Elektroschrott: Gratis-Entsorgung wird für die Bürger doppelt teuer

- München - Kostenlos soll die Abgabe von Elektroschrott für die Bürger werden. So steht es im Elektro- und Elektronikgerätegesetz, kurz ElektroG, das ab 24. März alle Verbraucher betrifft. Doch es zeichnet sich ab, dass die Bürger nicht nur die Zeche zahlen werden. Auch Sortierung und Lauferei wird auf die Verbraucher abgewälzt.

Schon heute erlebt mancher, der etwa einen neuen Kühlschrank geliefert bekommt, sein blaues Wunder: Der Händler weigert sich, das Altgerät mitzunehmen. Das ElektroG gibt ihm Recht: Man muss es selbst zu einer Sammelstelle bringen.

Die dafür zuständigen Gemeinden oder Landkreise nehmen viele Elektrogeräte schon heute an und übernehmen auch die Verwertung. Diese Aufgabe müssen nun die Hersteller übernehmen. Trotzdem ist das Gesetz Anlass, an der Gebührenschraube zu drehen. Von 300 Millionen Euro Mehrkosten spricht Gerd Landsberg, Geschäftsführer des Deutschen Städte- und Gemeindebundes."Diese Kosten müssen dann die Gebührenzahler übernehmen." In der Praxis also: Mehr Geld für weniger Leistung.

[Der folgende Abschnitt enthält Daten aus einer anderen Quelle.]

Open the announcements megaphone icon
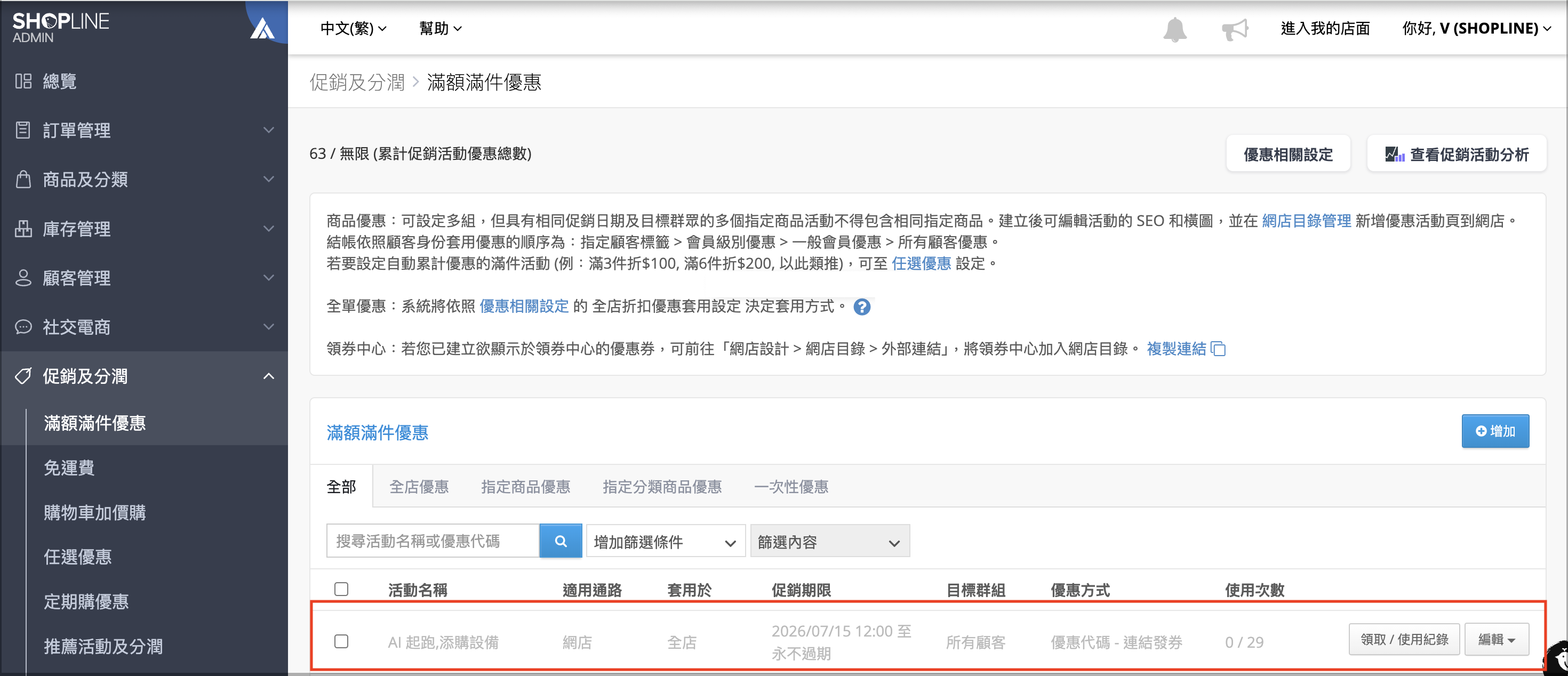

Auch die Hersteller, deren Aufgabe die Verwertung oder Entsorgung ist, wollen nicht leer ausgehen: Von 350 bis 500 Millionen Euro Kosten sprechen ihre Verbände Bitkom und ZVEI - Millionen, die sich natürlich in den Preisen wiederfinden sollen. Dabei soll die Entsorgung nicht nur Kosten mit sich bringen. Der Verkauf noch brauchbarer Geräte (zum Beispiel ältere Computer) und die Gewinnung von Gold, Platin, Silber oder Stahl bringen auch Geld.

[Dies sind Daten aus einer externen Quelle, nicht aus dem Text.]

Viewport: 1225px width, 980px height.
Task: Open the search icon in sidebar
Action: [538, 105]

Doch nicht nur finanzielle Nachteile werden auf die Verbraucher abgewälzt. Diese müssen jetzt nicht mehr nur ihre alten Gefriertruhen verladen und abtransportieren. Auch Handys, Toaster und andere Kleingeräte, die bisher vielfach diskret in der Mülltonne entsorgt wurden, sind künftig bei den oft kilometerweit entfernten Sammelstellen abzugeben. Wird von der Gemeinde oder vom Landkreis bürgerfreundlicherweise ein Abholdienst organisiert, muss man dafür einen Extrapreis bezahlen.

Dabei ist es gar nicht so einfach festzustellen, was Elektronikschrott ist und was nicht. Ein Autoradio? Selbstverständlich, denkt der unbefangene Verbraucher. Falsch: Autoradios sind nach dem Gesetz Transportmittel und fallen unter die Altfahrzeug-Verordnung. Spielzeug dagegen ist Elektroschrott, wenn es zum Beispiel mit Batterien betrieben wird. Ein elektronisch brummender Teddybär wird dagegen niemals zum Elektroschrott, "weil Spielzeug "seine Primärfunktion ,Spielen’ behält, wenn es nicht elektrisch betrieben wird", schreibt das Bundesumweltministerium.

Ähnlich schwer nachvollziehbar ist es bei allem, was leuchtet: In einer Abhandlung über Beleuchtungskörper, Leuchten und Lampen wird, was jeden betrifft, als Ausnahme behandelt: Glühlampen. Ab in die Tonne. Bei Leuchtstoffröhren dagegen kommt es auf den Einsatzort an. Im Gewerbe: Elektroschrott, daheim: Müll. Wobei "haushaltsübliche Mengen" in "einem Kleinunternehmen" ebenfalls in die Tonne dürfen. Energiesparlampen dagegen - auch im Haushalt - sind "Kompaktleuchtstofflampen" und müssen, wenn sie nicht mehr brennen, - energiesparend versteht sich - zur Abgabestelle gebracht werden.

Auch die Sonne scheint nicht für alle gleich: Solaruhren, -taschenrechner oder -radios sind Elektroschrott und müssen in die Sammelstelle, die Solaranlage auf dem Dach fällt dagegen nicht unters neue Gesetz.

Immerhin dürfen CDs und CD-ROMs, die heute vielen Zeitschriften beiliegen, in die Tonne. Auch Kredit- und Telefonkarten enden trotz eingebauter Chips als Müll.